The case against a former UTA bus driver accused of running over and killing 82-year-old businessman Richard Wirick, who was known around Salt Lake City as “Mr. Downtown,” will continue as planned after a judge ruled Friday the city has the right to prosecute drivers for simply not paying attention.
It was the long-awaited resolution to a question posed by Salt Lake City Justice Court Judge L.G. Cutler, who in February ruled that a jury could not convict someone of negligent operation of a motor vehicle unless criminal negligence was proven — which is contrary to how the city ordinance is written.
Criminal negligence means the defendant would have had to knowingly commit an act of negligence — take impairing substances before driving, seeing a person in the crosswalk but proceeding anyway, among other willfully reckless acts, according to state law.
But the city’s ordinance, which Cheryl Anne Kidd was charged with violating in the case of Wirick’s death about two years ago, only calls for simple negligence — looking away or not paying attention.
Third District Judge Katie Bernards-Goodman ruled Friday that the city was within its rights to create and enforce such a law, which Assistant City Prosecutor Scott Fisher argued “filled a gap” in the state’s traffic code, which addresses acts of criminal negligence that result in a person’s injury or death, but not simple negligence.
“The city intentionally chose simple negligence; if they meant criminal negligence, they would have said criminal negligence,” Fisher said. “This serves a specific purpose for the city.”
The case will be sent back to Salt Lake City’s Justice Court, where it will likely be set for trial.
Kidd was set to appear for a jury trial in February when Cutler declared the city’s case invalid.
There has never been any evidence presented in the case to indicate Kidd had been driving under the influence of drugs or alcohol. According to police, she did not see Wirick before it was too late.
“The term negligence is supposed to describe the conduct of a driver,” Cutler said. “It’s a strict liability — of criminal negligence, of a conscious decision — otherwise negligence has no meaning.”
But Salt Lake City prosecutors insisted the city ordinance that Kidd was charged with violating does not require such a high bar of negligence.
On Friday, Judge Bernards-Goodman agreed.
“The city chose simple negligence — that’s what it says,” she ruled. “It is not contradictory and doesn’t conflict with state law.”
Kidd faces two charges: misdemeanor negligent operation of a motor vehicle causing personal injury, which carries a maximum sentence of up to six months in jail; and not yielding the right of way at a crosswalk, an infraction for which she cannot be incarcerated.

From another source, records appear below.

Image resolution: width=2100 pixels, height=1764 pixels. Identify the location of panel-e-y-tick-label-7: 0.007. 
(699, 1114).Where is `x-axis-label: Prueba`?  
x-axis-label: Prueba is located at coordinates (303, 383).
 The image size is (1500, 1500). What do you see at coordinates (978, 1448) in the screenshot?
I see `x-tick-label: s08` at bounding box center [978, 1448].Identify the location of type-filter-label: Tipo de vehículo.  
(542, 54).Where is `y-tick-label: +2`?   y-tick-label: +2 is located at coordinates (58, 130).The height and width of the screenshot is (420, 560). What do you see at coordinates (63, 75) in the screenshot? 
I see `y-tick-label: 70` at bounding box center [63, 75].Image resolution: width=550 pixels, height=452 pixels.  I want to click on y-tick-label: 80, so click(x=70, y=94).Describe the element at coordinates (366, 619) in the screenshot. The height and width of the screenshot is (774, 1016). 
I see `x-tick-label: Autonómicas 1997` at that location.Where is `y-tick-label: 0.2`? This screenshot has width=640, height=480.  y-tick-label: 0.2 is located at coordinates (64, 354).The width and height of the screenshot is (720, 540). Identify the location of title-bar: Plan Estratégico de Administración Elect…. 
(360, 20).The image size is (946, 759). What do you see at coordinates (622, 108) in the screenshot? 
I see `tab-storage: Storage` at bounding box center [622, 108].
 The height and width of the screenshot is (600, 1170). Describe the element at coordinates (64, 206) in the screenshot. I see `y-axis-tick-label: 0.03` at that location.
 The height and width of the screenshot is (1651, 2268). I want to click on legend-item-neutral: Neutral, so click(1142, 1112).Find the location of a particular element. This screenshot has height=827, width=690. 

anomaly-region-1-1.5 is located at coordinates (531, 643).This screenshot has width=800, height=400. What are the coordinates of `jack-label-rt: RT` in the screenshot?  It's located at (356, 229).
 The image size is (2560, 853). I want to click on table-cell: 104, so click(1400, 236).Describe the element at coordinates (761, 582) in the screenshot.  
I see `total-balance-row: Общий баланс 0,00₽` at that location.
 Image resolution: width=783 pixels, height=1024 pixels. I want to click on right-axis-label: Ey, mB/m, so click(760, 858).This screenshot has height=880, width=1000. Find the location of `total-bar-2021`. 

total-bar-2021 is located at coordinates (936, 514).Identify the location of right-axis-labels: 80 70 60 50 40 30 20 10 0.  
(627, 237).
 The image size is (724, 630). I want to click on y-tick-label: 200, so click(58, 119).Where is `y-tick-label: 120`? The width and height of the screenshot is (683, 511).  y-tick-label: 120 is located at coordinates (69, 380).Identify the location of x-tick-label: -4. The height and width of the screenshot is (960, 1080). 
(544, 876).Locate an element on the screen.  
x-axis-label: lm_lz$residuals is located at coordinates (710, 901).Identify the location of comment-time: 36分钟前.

According to charging documents, Wirick was crossing 400 South at 200 East on Feb. 21, 2012, when the traffic signal changed.
A Utah Transit Authority bus, driven by Kidd, went through the intersection, hitting Wirick in the far right westbound lane of 400 South and trapping him under the bus.
Wirick died later that day.
Kidd, 50, has pleaded not guilty to all charges.
The UTA terminated Kidd on March 15, 2012.
Wirick owned the Oxford Shop shoe store, at 65 W. 100 South, for nearly six decades.